-- WHAT TO DO --
Check every line of the material below, and show those that contain "prywatności".

-- EXERCISE INPUT --
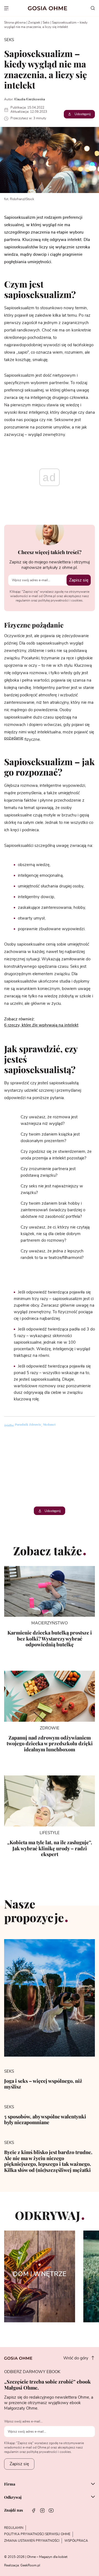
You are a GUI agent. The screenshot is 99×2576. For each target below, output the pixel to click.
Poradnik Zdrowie (28, 1424)
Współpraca (76, 2540)
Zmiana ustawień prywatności (31, 2540)
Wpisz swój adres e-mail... (23, 2421)
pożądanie (13, 738)
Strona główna (15, 22)
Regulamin (13, 2527)
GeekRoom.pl (30, 2565)
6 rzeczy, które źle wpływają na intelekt (41, 1025)
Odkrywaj (12, 2497)
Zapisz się (78, 580)
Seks (46, 22)
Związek (34, 22)
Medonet (49, 1424)
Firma (9, 2484)
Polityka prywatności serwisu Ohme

-- SOLUTION TO THE PROBLEM --
Zmiana ustawień prywatności (31, 2540)
Polityka prywatności serwisu Ohme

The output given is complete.